Big Data Flow Adjustment Using Knapsack Problem

Affiliation(s)

^{1}
Department of Mathematics, Faculty of Sience, Bour Said University, Bour Said, Egypt.

^{2}
Faculty of Computers and Informatics, Suez Canal University, Ismailia, Egypt.

Abstract

The advancements of mobile devices, public networks and the Internet of creature huge amounts of complex data, both construct & unstructured are being captured in trust to allow organizations to produce better business decisions as data is now pivotal for an organizations success. These enormous amounts of data are referred to as__Big Data__, which enables a competitive advantage over rivals when processed and analyzed appropriately. However Big Data Analytics has a few concerns including Management of Data, Privacy & Security, getting optimal path for transport data, and Data Representation. However, the structure of network does not completely match transportation demand, *i.e.*, there still exist a few bottlenecks in the network. This paper presents a new approach to get the optimal path of valuable data movement through a given network based on the knapsack problem. This paper will give value for each piece of data, it depends on the importance of this data (each piece of data defined by two arguments size and value), and the approach tries to find the optimal path from source to destination, a mathematical models are developed to adjust data flows between their shortest paths based on the 0 - 1 knapsack problem. We also take out computational experience using the commercial software Gurobi and a greedy algorithm (GA), respectively. The outcome indicates that the suggest models are active and workable. This paper introduced two different algorithms to study the shortest path problems: the first algorithm studies the shortest path problems when stochastic activates and activities does not depend on weights. The second algorithm studies the shortest path problems depends on weights.

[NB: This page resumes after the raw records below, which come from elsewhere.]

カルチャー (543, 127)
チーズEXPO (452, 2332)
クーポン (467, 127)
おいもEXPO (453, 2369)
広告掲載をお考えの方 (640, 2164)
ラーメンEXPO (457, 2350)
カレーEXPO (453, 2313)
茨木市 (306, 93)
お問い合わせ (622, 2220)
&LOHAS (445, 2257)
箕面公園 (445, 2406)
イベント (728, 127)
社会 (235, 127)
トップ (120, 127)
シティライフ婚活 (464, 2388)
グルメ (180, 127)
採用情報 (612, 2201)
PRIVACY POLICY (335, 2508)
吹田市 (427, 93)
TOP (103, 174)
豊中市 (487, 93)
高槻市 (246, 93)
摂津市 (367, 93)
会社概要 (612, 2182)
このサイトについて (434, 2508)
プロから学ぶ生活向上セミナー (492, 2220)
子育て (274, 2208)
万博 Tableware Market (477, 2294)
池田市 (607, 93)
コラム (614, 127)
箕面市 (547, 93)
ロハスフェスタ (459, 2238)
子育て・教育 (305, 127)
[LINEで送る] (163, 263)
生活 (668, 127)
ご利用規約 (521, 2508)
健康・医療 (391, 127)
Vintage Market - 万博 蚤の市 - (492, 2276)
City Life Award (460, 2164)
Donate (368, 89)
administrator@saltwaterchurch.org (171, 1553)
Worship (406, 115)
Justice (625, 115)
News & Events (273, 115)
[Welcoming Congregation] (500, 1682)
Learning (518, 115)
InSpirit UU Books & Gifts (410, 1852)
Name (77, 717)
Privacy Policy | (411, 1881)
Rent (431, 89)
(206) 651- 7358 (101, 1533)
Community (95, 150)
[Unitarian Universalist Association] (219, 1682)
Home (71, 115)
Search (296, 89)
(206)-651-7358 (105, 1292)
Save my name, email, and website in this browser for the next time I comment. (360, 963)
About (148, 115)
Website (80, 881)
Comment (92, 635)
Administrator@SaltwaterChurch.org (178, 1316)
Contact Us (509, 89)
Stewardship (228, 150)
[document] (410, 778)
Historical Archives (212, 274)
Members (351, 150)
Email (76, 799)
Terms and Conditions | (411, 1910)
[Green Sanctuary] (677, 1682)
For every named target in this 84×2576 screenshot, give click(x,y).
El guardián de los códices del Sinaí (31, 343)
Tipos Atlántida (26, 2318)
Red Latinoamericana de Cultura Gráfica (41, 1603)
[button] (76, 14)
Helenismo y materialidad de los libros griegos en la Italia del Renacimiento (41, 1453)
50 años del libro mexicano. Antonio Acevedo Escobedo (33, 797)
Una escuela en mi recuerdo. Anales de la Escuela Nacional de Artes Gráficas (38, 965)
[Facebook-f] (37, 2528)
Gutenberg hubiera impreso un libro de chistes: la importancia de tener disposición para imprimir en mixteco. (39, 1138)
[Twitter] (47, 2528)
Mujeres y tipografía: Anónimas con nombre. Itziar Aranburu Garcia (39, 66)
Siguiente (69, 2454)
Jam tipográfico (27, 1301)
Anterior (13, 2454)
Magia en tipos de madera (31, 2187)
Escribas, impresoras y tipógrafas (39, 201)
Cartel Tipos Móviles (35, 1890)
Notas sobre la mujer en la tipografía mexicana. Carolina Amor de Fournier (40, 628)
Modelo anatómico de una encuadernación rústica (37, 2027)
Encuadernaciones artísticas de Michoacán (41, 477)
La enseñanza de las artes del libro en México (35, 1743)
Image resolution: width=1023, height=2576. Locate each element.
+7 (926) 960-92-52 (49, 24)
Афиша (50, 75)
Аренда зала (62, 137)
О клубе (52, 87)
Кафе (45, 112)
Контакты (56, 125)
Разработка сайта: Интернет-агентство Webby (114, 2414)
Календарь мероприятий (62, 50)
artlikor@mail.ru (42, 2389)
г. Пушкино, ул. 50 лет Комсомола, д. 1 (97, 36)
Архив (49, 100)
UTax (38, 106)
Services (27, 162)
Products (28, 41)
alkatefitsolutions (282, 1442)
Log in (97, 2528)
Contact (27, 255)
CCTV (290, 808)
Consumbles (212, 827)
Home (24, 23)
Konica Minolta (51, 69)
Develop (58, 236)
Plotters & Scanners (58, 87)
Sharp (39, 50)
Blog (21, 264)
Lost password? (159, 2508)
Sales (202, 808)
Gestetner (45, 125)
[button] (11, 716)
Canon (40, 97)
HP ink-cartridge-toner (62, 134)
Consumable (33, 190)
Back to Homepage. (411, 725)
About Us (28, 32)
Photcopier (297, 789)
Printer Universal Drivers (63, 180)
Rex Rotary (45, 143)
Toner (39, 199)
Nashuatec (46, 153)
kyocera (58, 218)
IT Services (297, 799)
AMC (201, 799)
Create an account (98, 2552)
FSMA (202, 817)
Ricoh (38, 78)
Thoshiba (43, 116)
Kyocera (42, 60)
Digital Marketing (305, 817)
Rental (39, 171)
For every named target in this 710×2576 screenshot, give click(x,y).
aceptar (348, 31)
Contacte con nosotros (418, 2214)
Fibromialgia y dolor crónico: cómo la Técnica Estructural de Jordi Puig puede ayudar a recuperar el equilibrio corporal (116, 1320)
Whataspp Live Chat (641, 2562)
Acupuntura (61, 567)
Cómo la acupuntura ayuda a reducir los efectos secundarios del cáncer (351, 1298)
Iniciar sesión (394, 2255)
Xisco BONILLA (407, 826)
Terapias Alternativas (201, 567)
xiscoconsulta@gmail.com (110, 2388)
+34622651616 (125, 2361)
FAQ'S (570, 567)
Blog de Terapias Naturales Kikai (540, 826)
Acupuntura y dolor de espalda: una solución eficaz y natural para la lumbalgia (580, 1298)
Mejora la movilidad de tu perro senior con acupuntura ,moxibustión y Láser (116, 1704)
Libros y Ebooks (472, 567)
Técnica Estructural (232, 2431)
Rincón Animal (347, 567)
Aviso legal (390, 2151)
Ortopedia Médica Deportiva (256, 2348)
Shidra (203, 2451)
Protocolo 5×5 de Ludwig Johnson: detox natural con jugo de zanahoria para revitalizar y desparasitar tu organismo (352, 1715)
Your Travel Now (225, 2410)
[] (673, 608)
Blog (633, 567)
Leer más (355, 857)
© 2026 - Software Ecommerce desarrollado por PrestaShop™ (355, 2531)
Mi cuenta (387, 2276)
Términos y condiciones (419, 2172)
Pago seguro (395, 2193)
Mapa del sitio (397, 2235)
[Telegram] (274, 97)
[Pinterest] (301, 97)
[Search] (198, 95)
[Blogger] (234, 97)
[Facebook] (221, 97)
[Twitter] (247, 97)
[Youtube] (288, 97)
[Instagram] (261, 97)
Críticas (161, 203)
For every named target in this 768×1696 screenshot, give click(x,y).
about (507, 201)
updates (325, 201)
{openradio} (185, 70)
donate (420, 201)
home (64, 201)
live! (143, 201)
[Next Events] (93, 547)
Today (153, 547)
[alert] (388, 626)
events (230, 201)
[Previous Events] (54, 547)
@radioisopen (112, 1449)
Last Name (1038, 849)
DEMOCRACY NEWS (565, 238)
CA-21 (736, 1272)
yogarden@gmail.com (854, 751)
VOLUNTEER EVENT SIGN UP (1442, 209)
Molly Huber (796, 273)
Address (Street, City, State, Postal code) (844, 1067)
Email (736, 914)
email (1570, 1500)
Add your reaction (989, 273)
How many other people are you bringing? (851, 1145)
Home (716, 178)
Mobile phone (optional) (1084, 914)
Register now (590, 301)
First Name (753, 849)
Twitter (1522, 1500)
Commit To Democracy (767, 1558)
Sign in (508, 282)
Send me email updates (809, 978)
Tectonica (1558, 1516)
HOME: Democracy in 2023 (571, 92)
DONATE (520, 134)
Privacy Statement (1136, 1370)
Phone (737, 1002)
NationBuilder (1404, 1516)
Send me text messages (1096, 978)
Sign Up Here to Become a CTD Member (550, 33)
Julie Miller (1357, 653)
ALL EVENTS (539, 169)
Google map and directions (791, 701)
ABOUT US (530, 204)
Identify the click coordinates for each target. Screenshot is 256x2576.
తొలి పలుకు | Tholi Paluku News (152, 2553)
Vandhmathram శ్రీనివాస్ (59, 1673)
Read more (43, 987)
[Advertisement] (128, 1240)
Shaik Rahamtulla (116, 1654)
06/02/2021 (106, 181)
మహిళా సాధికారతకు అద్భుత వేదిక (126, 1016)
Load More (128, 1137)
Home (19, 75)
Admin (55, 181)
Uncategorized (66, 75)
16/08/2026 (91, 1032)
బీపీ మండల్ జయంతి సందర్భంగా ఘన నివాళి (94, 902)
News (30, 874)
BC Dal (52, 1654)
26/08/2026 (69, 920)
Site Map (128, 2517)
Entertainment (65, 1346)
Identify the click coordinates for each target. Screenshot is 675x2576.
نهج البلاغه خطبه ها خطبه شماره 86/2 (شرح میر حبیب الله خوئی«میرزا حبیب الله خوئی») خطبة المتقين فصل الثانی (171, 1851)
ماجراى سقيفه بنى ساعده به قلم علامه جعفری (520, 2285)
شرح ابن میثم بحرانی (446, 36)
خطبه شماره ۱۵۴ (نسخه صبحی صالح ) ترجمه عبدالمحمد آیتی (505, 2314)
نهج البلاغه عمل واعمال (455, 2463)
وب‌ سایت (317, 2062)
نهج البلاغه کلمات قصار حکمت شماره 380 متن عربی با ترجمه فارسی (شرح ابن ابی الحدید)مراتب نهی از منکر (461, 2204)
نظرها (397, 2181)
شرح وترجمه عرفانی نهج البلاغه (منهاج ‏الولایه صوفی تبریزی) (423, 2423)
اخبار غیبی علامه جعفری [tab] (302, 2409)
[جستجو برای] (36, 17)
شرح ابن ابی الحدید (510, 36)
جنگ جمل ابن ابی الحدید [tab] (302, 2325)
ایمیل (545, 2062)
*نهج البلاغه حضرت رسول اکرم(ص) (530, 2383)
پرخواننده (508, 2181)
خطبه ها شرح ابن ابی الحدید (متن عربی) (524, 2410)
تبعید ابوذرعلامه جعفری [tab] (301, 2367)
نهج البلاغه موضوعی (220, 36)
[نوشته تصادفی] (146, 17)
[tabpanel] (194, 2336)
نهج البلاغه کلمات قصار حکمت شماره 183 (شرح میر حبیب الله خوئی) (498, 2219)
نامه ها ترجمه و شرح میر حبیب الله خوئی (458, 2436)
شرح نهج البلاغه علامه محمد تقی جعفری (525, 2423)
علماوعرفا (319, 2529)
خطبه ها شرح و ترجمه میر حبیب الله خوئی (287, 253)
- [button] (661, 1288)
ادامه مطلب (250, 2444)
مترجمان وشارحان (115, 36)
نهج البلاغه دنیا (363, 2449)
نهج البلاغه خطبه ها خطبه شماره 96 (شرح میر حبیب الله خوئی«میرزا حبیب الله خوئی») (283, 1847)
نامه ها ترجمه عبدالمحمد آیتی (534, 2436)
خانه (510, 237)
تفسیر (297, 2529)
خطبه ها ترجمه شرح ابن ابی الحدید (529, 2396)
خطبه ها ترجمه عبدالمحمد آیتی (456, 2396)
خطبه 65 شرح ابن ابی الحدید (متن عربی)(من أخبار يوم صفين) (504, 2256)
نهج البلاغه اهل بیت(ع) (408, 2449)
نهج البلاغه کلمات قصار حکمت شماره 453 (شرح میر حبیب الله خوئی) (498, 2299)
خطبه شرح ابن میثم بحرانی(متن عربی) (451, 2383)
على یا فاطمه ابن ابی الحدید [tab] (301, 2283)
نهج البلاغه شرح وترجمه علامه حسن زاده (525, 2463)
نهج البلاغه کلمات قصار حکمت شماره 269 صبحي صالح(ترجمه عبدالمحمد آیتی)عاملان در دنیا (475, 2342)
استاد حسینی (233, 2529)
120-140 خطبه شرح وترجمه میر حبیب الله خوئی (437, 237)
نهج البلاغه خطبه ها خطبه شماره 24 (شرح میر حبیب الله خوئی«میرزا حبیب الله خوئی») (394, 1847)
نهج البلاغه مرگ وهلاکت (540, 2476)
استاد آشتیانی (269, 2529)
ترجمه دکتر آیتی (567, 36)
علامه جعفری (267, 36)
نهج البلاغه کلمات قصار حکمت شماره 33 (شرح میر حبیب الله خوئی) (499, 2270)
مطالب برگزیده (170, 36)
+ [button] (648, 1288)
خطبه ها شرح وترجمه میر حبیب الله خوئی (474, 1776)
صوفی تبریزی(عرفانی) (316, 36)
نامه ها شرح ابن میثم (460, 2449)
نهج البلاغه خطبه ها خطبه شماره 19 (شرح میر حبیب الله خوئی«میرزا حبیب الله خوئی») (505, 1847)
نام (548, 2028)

The advancements of mobile devices, public networks and the Internet of creature huge amounts of complex data, both construct & unstructured are being captured in trust to allow organizations to produce better business decisions as data is now pivotal for an organizations success. These enormous amounts of data are referred to as

1. Introduction

Big data is a big deal. We read about it and its promises of insight. But we will need a network to collect and distribute big data connected to processing locations. Many big data applications require real-time communications. Plan for big data on your network now; don’t wait until issues arrive. Catch-up costs money and results in delayed implementations.

The only sure predictions around big data’s impact are that the network will be busier, need more capacity, and probably cost more. How much capacity will be needed is only an estimate. It could wind up being far more than estimated if the big data applications are very successful. Educated predictions on traffic may look good now, but conditions can change and render them inaccurately.

Real-time processing of big data will require real-time data delivery; data will already be old and historical. One of the advantages of big data, especially in regard to the Internet of Things (IoT), is its enabling of a rapid response to changing business functions and conditions such as security alerts, building automation, location tracking, etc. Big data collected quickly fosters just-in-time decisions.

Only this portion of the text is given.